Bölümümüz öğretim üyeleri çeşitli alanlarda ilgili sanayi kuruluşlarıyla projeler gerçekleştiriyor. Örneğin bir yüksek lisans öğrencimiz, tezi kapsamında savunma sanayisinde faaliyet gösteren bir firmayla su altı transdüseri tasarlayıp üretti. Başka bir yüksek lisans öğrencimiz ise tezi kapsamında Makine ve Kimya Endüstrisi Kurumu (MKE) ile SAN-TEZ projesi gerçekleştirdi. Bu projede bir obüs namlusunun otofretaj işlemi çalışıldı. Bir doktora öğrencimiz de tezi kapsamında MKE ile başka bir SAN-TEZ projesinde obüs namlusunun geri tepme sistemini ele aldı. Yine bir akademik personelimiz TÜBİTAK “5000 Akademik e-Ders” çağrısı kapsamında “Bilgisayar Destekli Tasarım” başlıklı bir projeyi başarıyla tamamladı. Benzer şekilde, Türkiye’de ilk kez “Harmonik Sarsıcı-Shaker” tasarlayıp imal etmek için akademisyenlerimiz tarafından TÜBİ- TAK projesi başvurusu tamamlamış durumda. Yine, Savunma Sanayisi İçin Araştırmacı Yetiştirme Programı (SAYP) kapsamında TUSAŞ/ TAI, Aselsan, Havelsan ve Meteksan firmaları ile savunma sanayi projeleri yürütmek amacıyla 18 Ekim 2017 tarihinde işbirliği protokolü imzaladık. Bölümümüzdeki doktora çalışmaları kapsamında TUSAŞ/TAI ile üç, Meteksan ile de bir SAYP projesi planladık. Öte yandan yerli üretim odaklı savunma, enerji, biyomedikal, otomotiv, robotik sistemler alanlarında çeşitli TÜBİTAK ve BAP projeleri gerçekleştirmeyi planlıyoruz.

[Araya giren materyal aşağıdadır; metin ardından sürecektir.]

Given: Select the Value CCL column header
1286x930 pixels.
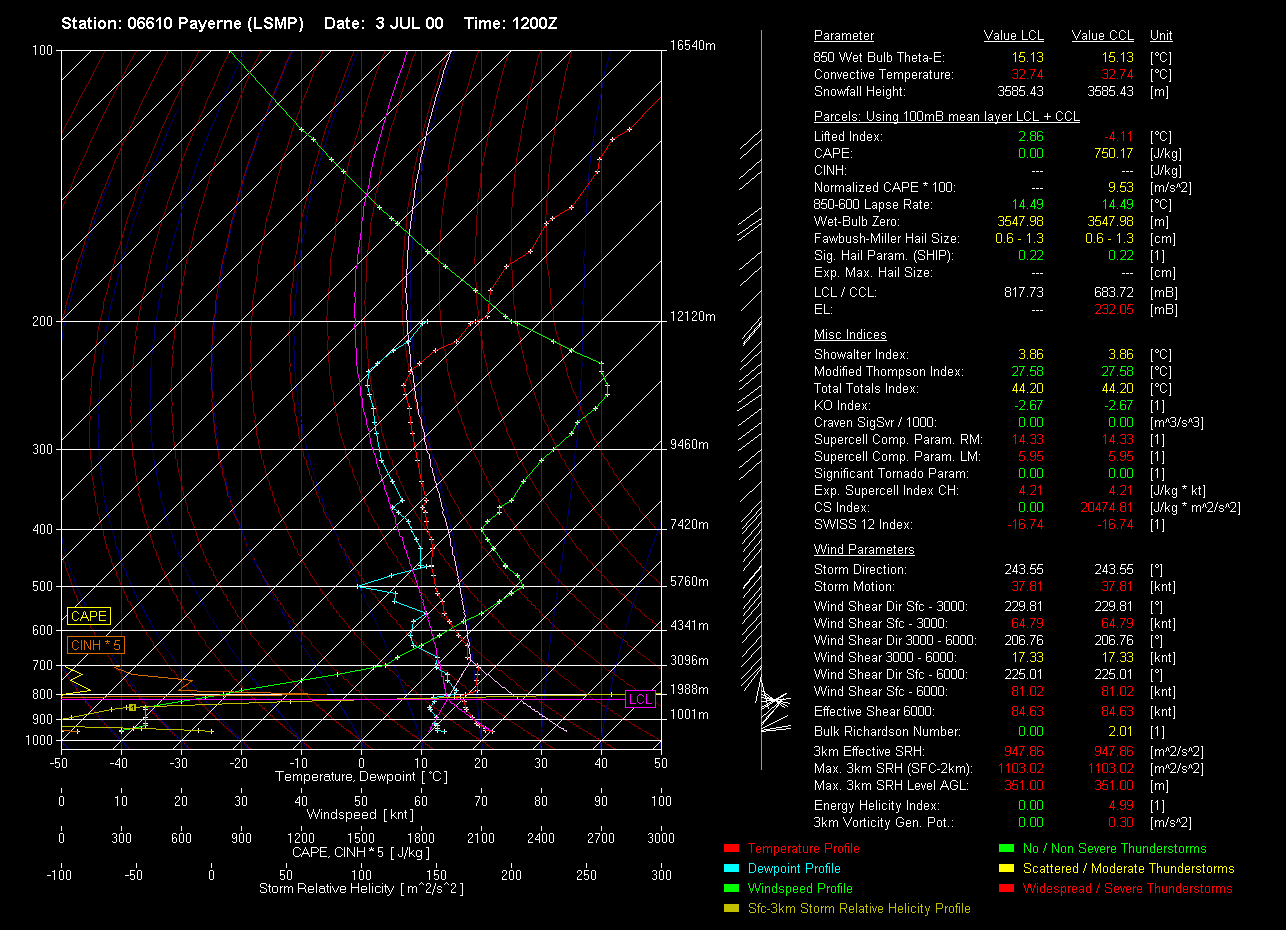Looking at the screenshot, I should (1102, 36).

Türkiye’deki sanayi kuruluşlarının üniversitelere bakışını nasıl yorumluyorsunuz? Gelişmiş ülkeler ile kıyaslandığında nasıl bir algı farklılığı gözlemliyorsunuz?
Sanayi kuruluşları ve üniversiteler aslında birbirlerini tamamlayan iki ana unsurdur ve son yıllarda işbirlikleri konusunda önemli adımlar atılıyor. Gelişmiş ülkelerde sanayi kuruluşları, üniversiteler ve kamu kurumlarının büyük ölçüde koordineli çalıştığını ve başarının bu işbirlikleri sayesinde ortaya çıktığını gözlemliyoruz. Bu durum pek çok gelişmiş ülkede sistematik olarak ilerliyor. Kurumlar arası işbirliği mekanizmaları, sürecin doğal akışı içerisinde gerçekleşiyor ve hiçbir kurum bunu sağlamak için fazladan bir çaba harcamak durumunda kalmıyor. Kurumların, sanayinin ve üniversitelerin ayrı ayrı güçlü ve yetkin olduğu alanlar mevcut. Dolayısıyla bu kurumlar birbirini tamamlar durumda. İşbirliklerinin sistematik olarak güçlendirilmesi, hem üniversitelerin hem de sanayinin gelişmesinde ve özgün sistemlerin ortaya çıkmasında önemli bir paya sahip olacak. Ülkemizde son yıllarda bu iletişim kurulmaya başladı.